Turn the lines of the material below, from the line containing "Identify the location of item-number: 5.." through the line containing "battery-label: Batareya is", both included, into a numbered list. Skip blank lines and leave the pictures out.
*** MATERIAL PROVIDED Section Begins ***
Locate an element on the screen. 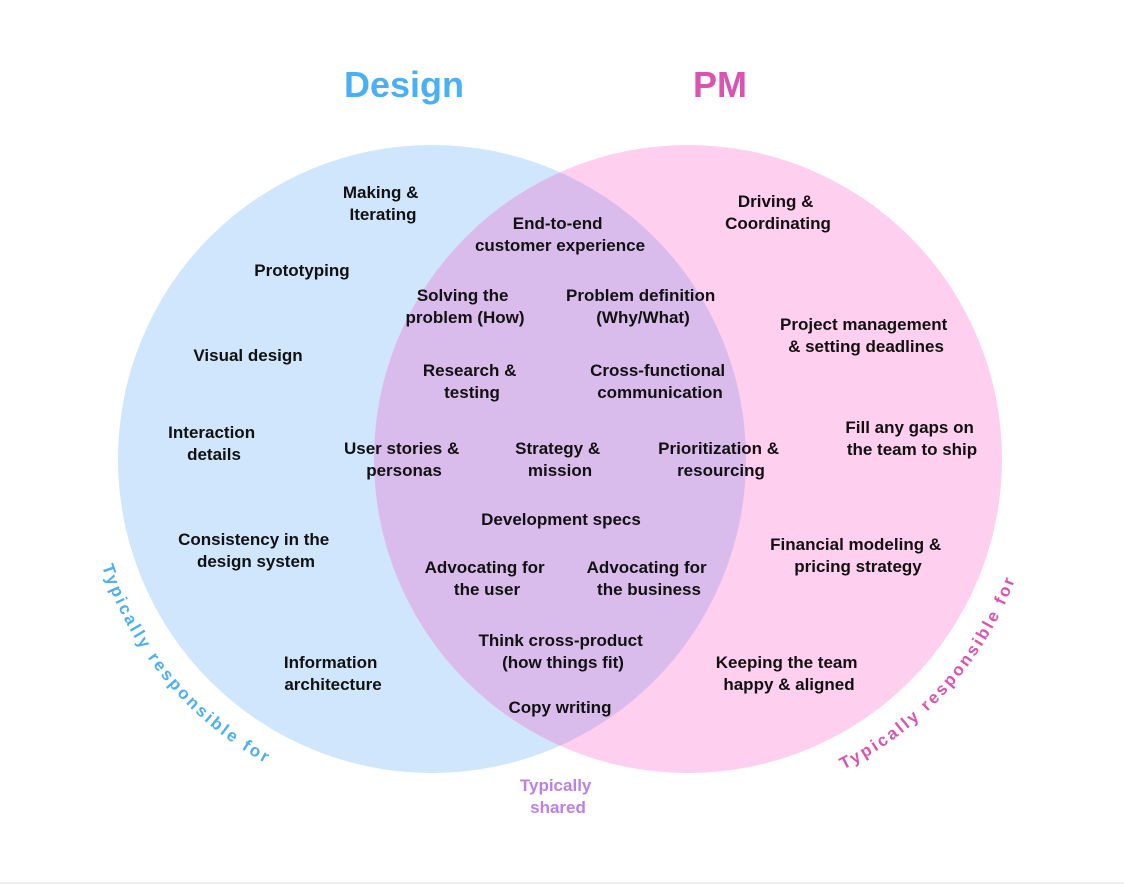 This screenshot has width=1124, height=884. design-title: Design is located at coordinates (404, 84).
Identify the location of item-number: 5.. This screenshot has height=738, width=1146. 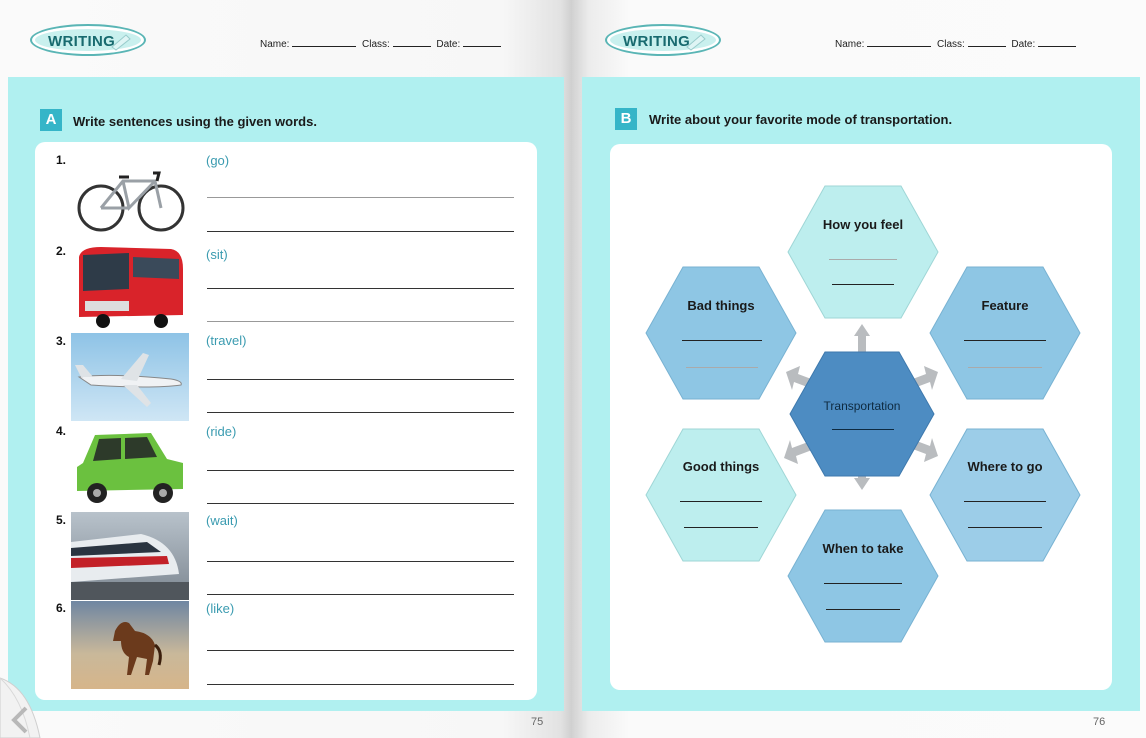
(62, 520).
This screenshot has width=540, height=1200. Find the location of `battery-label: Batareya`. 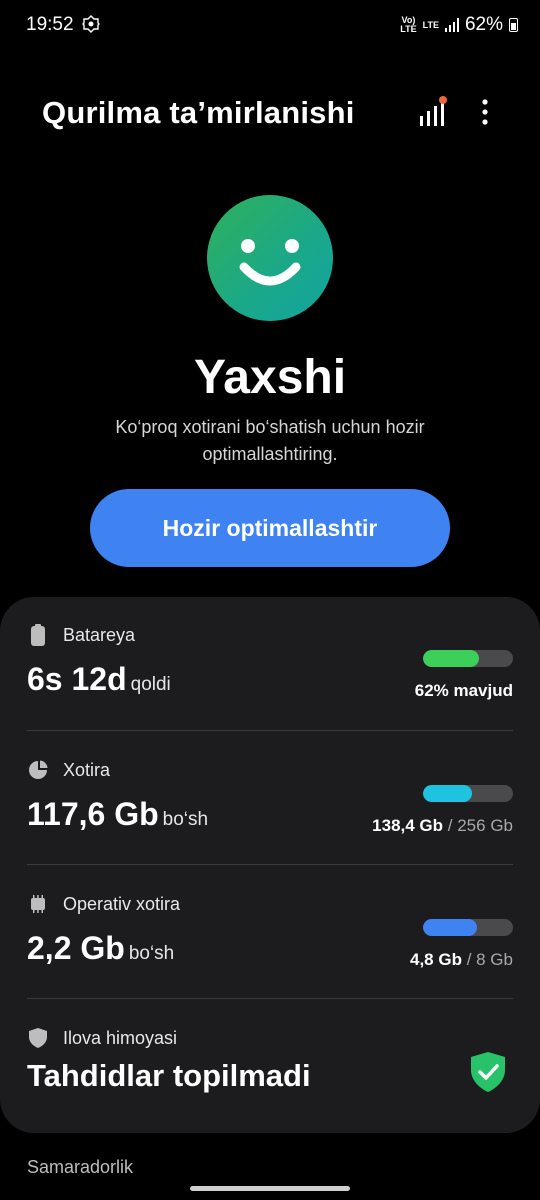

battery-label: Batareya is located at coordinates (100, 634).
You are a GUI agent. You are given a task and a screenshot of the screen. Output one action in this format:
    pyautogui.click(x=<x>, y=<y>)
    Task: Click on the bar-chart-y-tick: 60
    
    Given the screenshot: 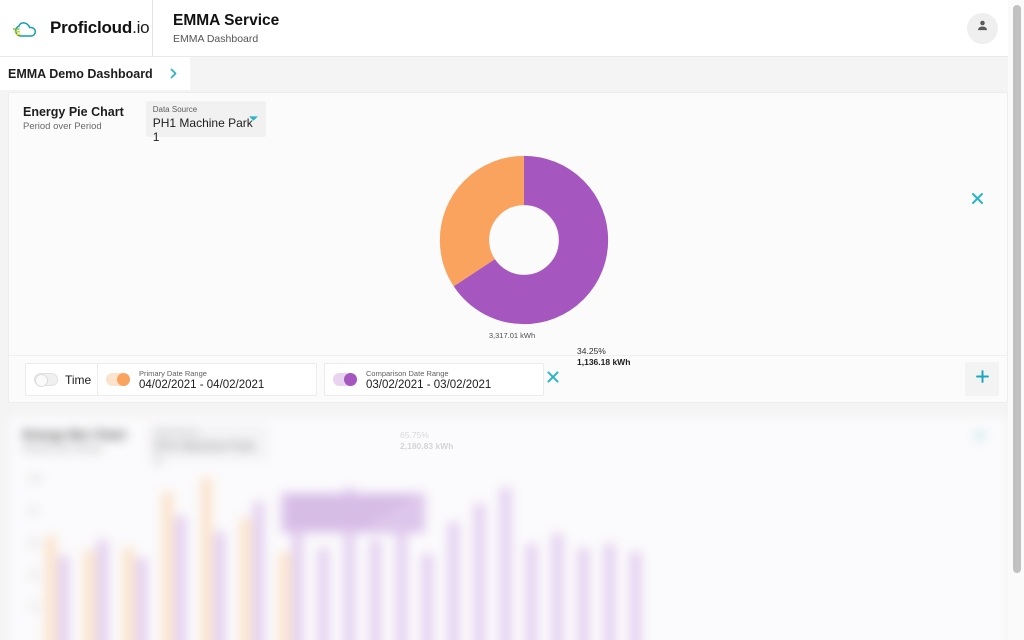 What is the action you would take?
    pyautogui.click(x=34, y=542)
    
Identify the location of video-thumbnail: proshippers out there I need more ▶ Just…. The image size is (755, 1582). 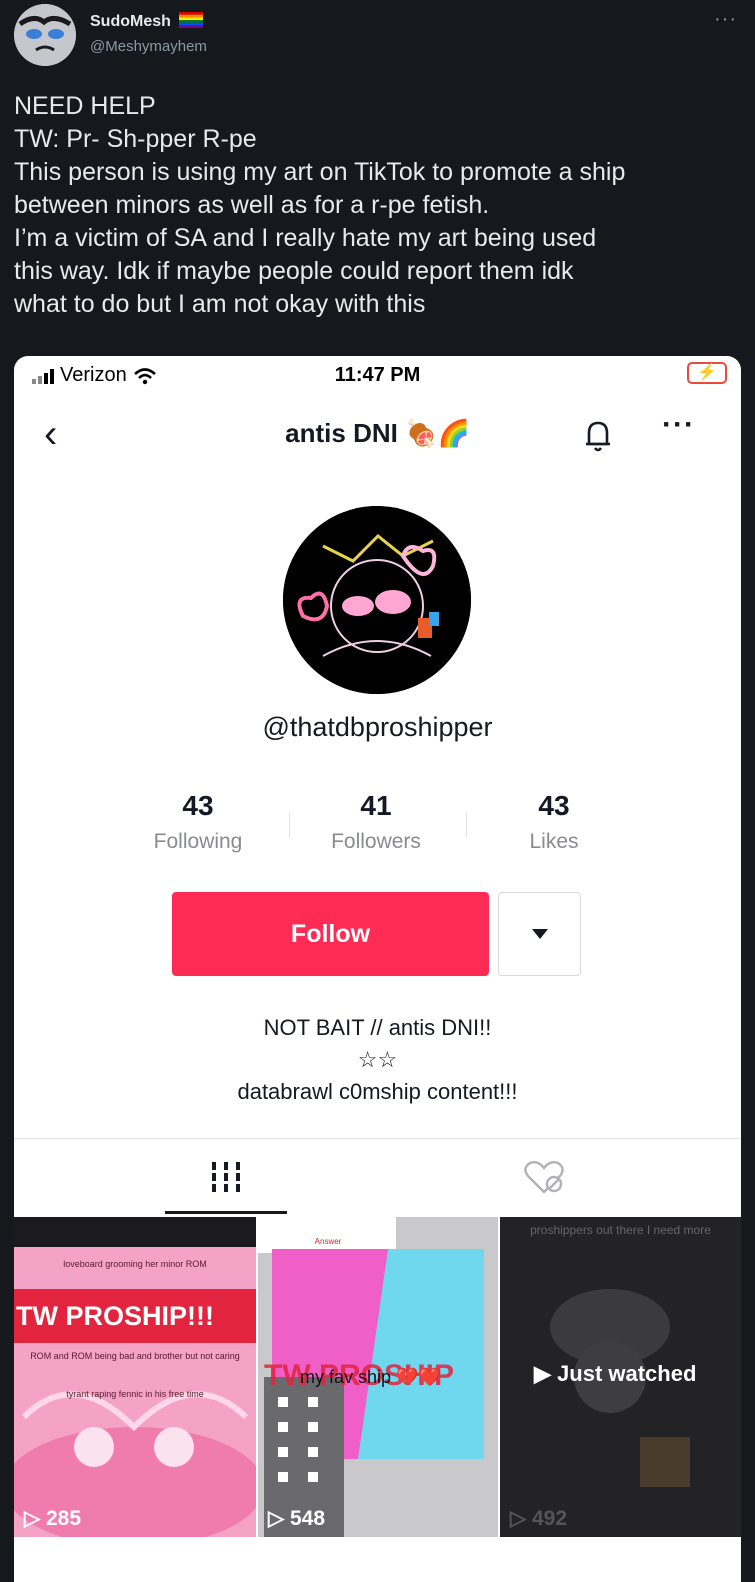
(620, 1377).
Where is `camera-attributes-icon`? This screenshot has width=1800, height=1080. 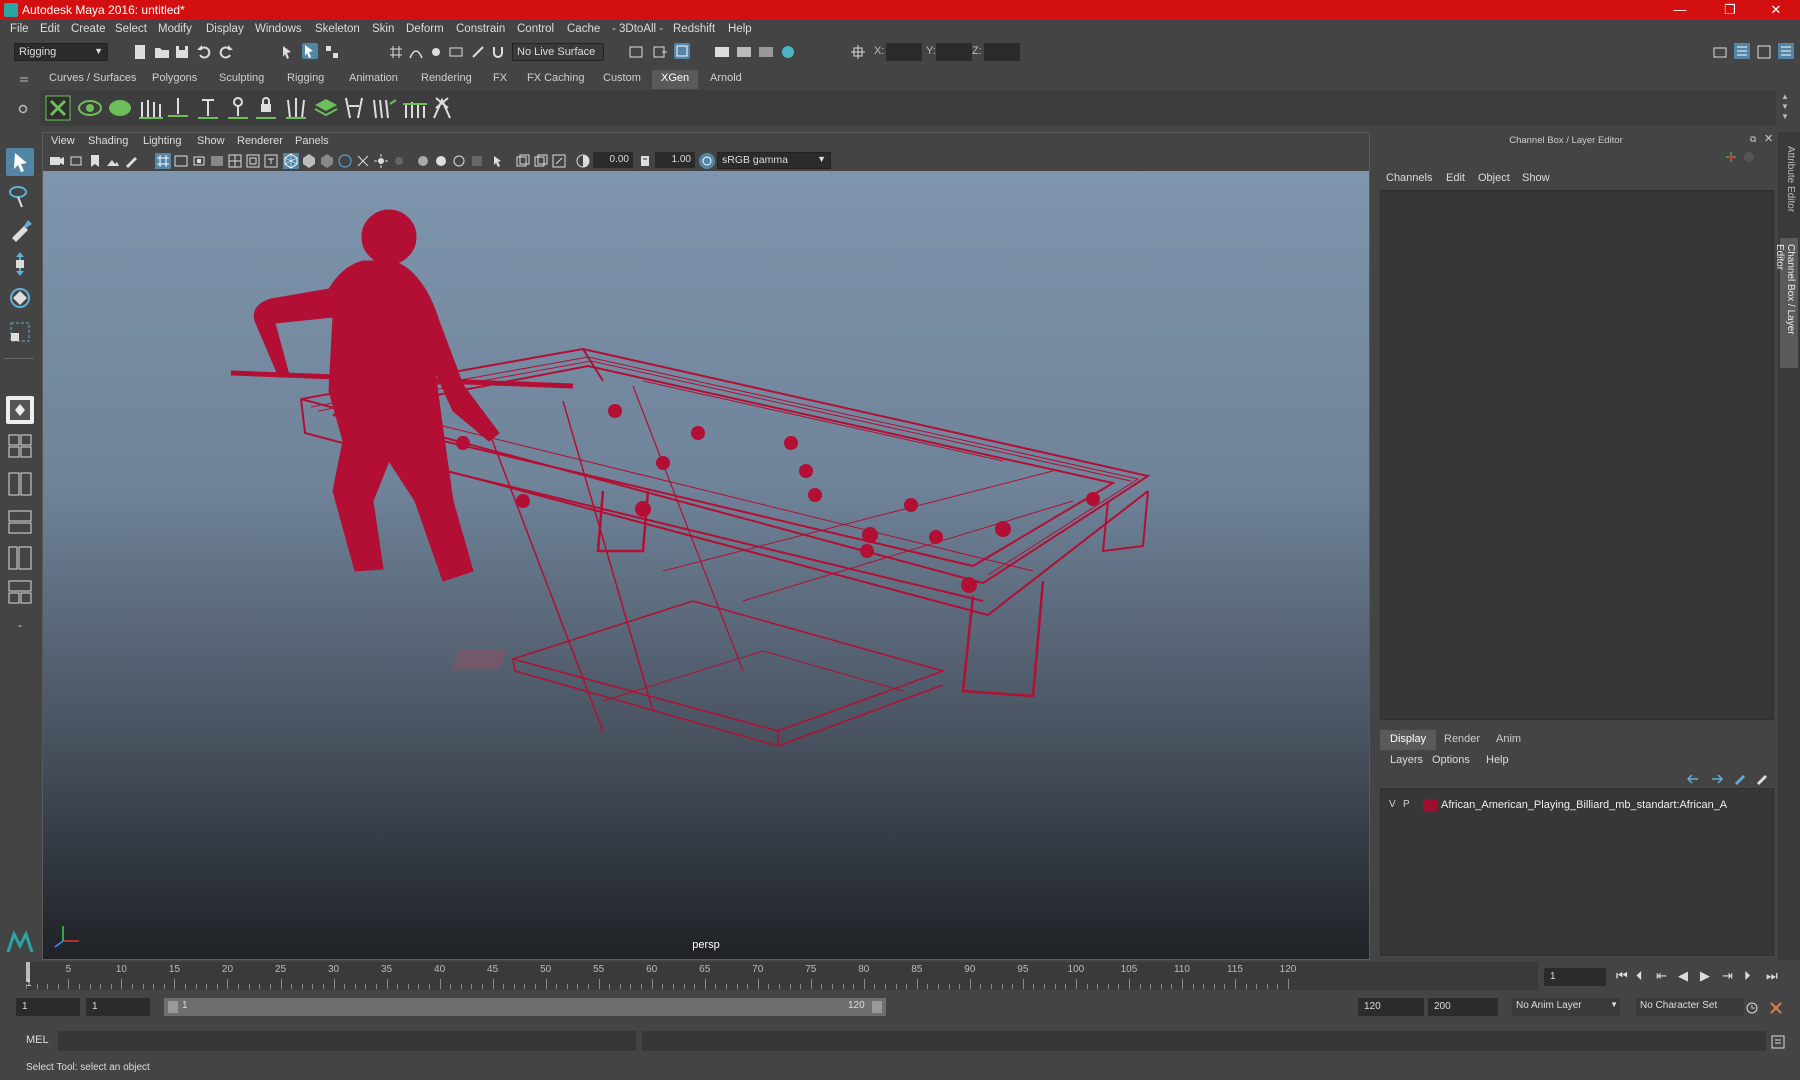 camera-attributes-icon is located at coordinates (77, 161).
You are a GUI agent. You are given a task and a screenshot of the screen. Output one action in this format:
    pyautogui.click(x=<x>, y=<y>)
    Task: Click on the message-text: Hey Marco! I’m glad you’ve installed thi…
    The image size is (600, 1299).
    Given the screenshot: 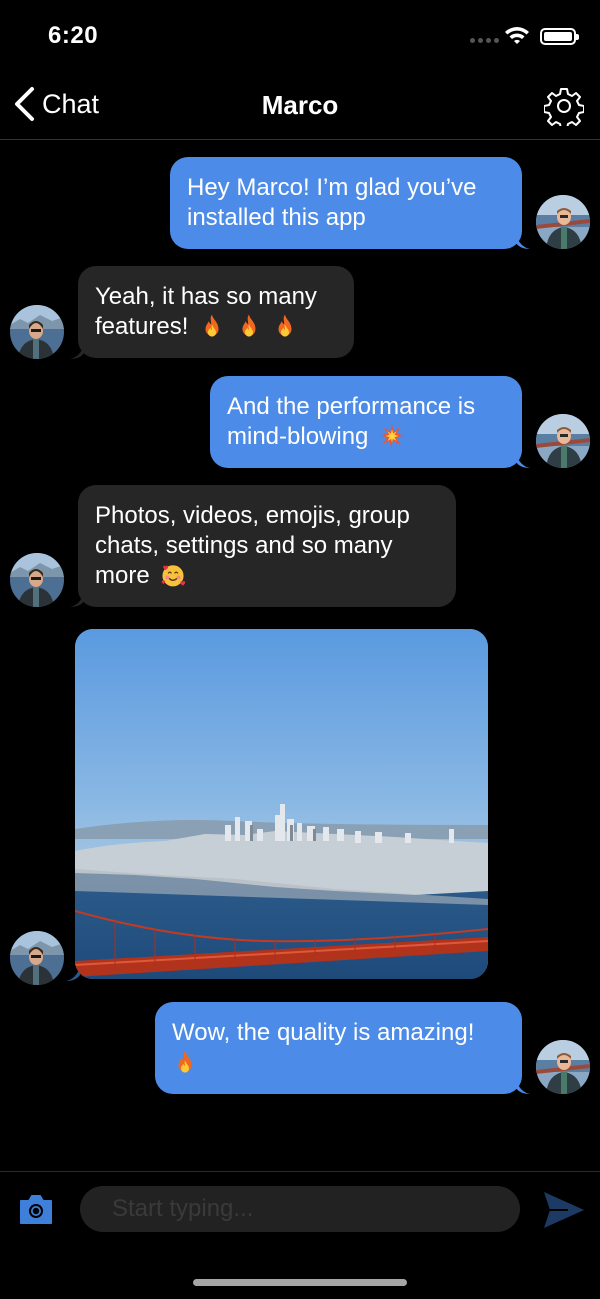 What is the action you would take?
    pyautogui.click(x=332, y=202)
*** MATERIAL PROVIDED Section Ends ***
### YOUR RESPONSE
1. Identify the location of item-number: 5.. This screenshot has height=738, width=1146. 
2. (62, 520).
3. This screenshot has width=540, height=1200. Find the location of `battery-label: Batareya`. 
4. battery-label: Batareya is located at coordinates (100, 634).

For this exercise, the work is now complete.